楚鴻飛單刀直入“梅四海,八年前,是你介紹沈安承進入梅里特風投工作,并且直接任命他做投資部代理總監的”
梅四海沉默了一下,點頭說“是。”
“根據警方的卷宗顯示,沈安承當時并不具備金融投資資格,你為什么會破格任命他”
“這跟他自殺的案子有關嗎”梅四海忍不住仔細打量楚鴻飛,想從他臉上找到一些蛛絲馬跡。
楚鴻飛臉上是正經的公務員辦事平板表情,梅四海這種職場上的老魷魚都看不出端倪。
只見楚鴻飛神情更加嚴肅“梅四海,現在是我問你問題,不是你問我問題。”
梅四海被嗆了一下,再好的城府也忍不住生起怨念。
可他也不能不回答。
梅四海按捺住心頭怒氣,字斟句酌地說“沈安承是個很厲害的軟件架構師。他對證券二級市場的即時交易有很好的想法。在我跟他溝通之后,覺得可以讓他試一試。而且也不是正職,只是代理。最多半年而已,而且當時我們公司在加密貨幣投資市場非常厲害,底子厚,讓他在證券二級市場試試水,不會對公司的經營有任何影響。所以我說服了董事會,任命他做代理投資部總監。”
楚鴻飛問“你的意思是,當時他的業務范圍,是不包括加密貨幣交易投資,那他為什么又能挪用公司資金到個人賬號炒幣”

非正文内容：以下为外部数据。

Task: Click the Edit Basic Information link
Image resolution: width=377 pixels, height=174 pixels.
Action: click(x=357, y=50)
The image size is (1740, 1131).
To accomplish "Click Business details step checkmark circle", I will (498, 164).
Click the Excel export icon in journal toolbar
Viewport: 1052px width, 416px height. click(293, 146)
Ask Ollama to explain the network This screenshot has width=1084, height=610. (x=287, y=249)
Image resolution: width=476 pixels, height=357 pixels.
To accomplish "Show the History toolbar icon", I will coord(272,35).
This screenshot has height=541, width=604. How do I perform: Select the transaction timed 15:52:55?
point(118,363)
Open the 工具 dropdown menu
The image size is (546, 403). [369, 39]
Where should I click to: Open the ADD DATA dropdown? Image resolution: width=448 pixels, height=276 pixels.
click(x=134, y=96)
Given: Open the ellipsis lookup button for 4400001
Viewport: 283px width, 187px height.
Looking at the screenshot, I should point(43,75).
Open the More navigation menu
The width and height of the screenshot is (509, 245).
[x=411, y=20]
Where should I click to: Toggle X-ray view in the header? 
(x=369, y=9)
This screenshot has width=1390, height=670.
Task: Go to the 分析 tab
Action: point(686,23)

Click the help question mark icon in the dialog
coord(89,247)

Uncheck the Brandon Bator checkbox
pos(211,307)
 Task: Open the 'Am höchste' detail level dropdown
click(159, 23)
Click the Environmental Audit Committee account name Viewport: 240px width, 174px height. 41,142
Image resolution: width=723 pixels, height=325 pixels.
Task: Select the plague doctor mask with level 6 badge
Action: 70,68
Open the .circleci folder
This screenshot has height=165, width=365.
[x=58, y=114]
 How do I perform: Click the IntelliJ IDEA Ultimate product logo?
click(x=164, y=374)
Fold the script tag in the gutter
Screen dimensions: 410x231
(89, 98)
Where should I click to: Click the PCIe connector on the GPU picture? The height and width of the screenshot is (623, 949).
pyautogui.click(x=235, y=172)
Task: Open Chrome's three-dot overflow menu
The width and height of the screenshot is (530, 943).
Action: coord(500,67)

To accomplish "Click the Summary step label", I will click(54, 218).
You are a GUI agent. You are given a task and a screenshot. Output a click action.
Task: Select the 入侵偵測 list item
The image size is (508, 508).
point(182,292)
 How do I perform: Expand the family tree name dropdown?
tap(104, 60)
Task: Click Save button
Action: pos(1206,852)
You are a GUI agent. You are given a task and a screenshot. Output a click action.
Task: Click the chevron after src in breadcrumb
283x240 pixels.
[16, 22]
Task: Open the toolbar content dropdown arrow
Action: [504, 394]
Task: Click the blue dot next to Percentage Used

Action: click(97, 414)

梅四海“楚隊長,這是我們管理上的疏忽。當時任命他做投資部代理總監,在公司內部的er系統里,他就享有了跟正式投資部總監一樣的權限,因此被他看見了我們加密貨幣那一塊的超高盈利。”
楚鴻飛靜靜聽他說話。
梅四海見楚鴻飛沒有接著問,只好自己繼續說“人為財死,鳥為食亡。看見那么一筆大財,還是自己能夠染指支配的,怎么可能不動心呢”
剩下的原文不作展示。